Example: factual_custom Calibration
Based on 21 completed cases (4 API failures).
| Confidence | Cases | Accuracy | Interpretation |
|---|---|---|---|
| 0.2–0.4 | 2 | 100% | Underconfident (good) |
| 0.4–0.6 | 7 | 100% | Underconfident (good) |
| 0.6–0.8 | 2 | 100% | Well-calibrated |
| 0.8–1.0 | 10 | 100% | Well-calibrated ✓ |
Methodology
Datasets
- • factual_custom (25): Basic Q&A with ground truth
- • factual_hard (35): Adversarial questions (hallucination traps, trick questions)
- • gsm8k_sample (22): Standard math word problems
- • gsm8k_hard (25): Multi-step math (3-5 reasoning steps)
- • mmlu_subset (50): STEM multiple-choice (10 each: Bio, Chem, Physics, CS, Math)
- • humaneval_sample (10): Python code generation with test execution
Grading Improvements (Feb 21, 2026)
- • Word-to-number normalization: "seven" → "7" (fixes false negatives)
- • Multiple-choice extraction: Priority-ordered patterns to extract A/B/C/D from verbose responses
- • Code execution sandbox: Python subprocess with 5s timeout, shell=false (security)
- • Bootstrap confidence intervals: 1000 resamples, percentile method (95% CI)
- • Council size tracking: Identifies single-model fallbacks (indicates flaky models)
Model Configurations
- • ArcRouter Free: 3-8 free models, Jaccard word-overlap consensus
- • ArcRouter Paid: 3-5 cheap paid models, embedding-based semantic similarity
- • GPT-4o-mini: openai/gpt-4o-mini via OpenRouter
- • Claude Opus 4.6: anthropic/claude-opus-4-6 via OpenRouter
Reproducibility
All benchmark code is open source at api/scripts/benchmark.ts.

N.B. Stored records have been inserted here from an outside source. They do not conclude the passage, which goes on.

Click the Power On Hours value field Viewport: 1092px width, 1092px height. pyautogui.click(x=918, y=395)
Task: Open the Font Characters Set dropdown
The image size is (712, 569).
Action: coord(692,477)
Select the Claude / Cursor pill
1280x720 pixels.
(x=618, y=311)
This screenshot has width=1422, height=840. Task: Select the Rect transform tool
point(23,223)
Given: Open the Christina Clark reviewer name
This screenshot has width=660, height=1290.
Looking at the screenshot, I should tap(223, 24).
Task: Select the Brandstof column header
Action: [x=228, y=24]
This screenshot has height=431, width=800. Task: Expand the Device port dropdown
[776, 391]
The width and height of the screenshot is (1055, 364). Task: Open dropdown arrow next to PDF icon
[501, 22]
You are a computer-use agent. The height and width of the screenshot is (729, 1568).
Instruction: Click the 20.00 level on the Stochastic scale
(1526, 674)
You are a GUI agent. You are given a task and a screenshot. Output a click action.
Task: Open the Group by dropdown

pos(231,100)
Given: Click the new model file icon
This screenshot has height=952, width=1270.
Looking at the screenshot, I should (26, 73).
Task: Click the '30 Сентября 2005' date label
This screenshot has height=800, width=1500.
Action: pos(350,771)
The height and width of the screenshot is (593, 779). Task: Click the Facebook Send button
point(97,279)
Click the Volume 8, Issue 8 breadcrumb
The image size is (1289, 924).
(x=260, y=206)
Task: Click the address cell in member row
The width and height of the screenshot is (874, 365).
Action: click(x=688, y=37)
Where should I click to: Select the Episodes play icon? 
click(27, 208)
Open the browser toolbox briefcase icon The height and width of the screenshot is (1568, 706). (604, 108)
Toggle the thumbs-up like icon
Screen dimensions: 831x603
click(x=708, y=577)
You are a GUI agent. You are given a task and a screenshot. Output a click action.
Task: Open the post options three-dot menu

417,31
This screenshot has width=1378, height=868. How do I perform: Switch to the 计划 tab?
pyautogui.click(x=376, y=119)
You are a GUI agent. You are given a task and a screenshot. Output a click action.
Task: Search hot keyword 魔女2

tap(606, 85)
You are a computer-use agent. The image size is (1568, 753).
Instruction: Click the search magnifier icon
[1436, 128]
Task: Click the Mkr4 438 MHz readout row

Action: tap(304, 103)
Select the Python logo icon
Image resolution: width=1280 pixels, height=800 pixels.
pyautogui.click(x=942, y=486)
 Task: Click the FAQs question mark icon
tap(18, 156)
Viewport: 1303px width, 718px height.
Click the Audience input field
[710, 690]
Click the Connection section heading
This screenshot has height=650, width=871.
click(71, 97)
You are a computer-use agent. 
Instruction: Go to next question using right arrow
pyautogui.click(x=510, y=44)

Results include git commit hash, dataset path, evaluator version, and API endpoint. Rate limiting: 2s delay (free tier), 1s (paid tier), 0.5s (OpenRouter) to avoid 429 errors.
Known Issues
P0: Paid Tier API Failures
Status: Production blocker. ArcRouter Paid tier (budget="low") fails with 100% error rate on 4/6 datasets: factual_hard (0/35), gsm8k_hard (0/25), mmlu_subset (0/50), humaneval_sample (0/10). All requests return 500 Internal Server Error.
Hypothesis: Paid tier models may have stricter rate limits or the embedding API is hitting quota. Requires investigation of Worker logs and OpenRouter API responses.
P1: Free Tier API Reliability
Status: Free tier experienced 16-36% API failure rate across datasets (45 failures out of 172 total attempts). Failures are primarily 500 Internal Server Errors during consensus processing.
Impact: Reduces effective sample size for calibration metrics. May indicate flaky free models timing out or returning malformed responses.
P2: MMLU Performance Gap
Status: ArcRouter Free (35.3%) and Claude Opus (44.0%) both significantly underperform GPT-4o-mini (80.0%) on MMLU STEM multiple-choice questions.
Hypothesis: Free tier models may lack STEM knowledge. Multiple-choice format may favor models trained on academic benchmarks (GPT-4o-mini). Requires analysis of per-category breakdown (Bio/Chem/Physics/CS/Math).
P3: Small Council Sizes
Status: Free tier shows high single-model fallback rates (48-56% on some datasets). Average council size is 1.4-1.7 models instead of target 3-5.
Impact: Reduces consensus value proposition when only 1-2 models respond. May be caused by aggressive timeouts, flaky free models, or model selection logic.
Transparency Note: All benchmark results are reported as measured, including failures. This research is ongoing and will be updated as issues are resolved. Production deployment is blocked pending P0 fix (paid tier failures). Benchmark runner: api/scripts/benchmark-all.sh. Comparison tool: api/scripts/benchmark-compare.ts.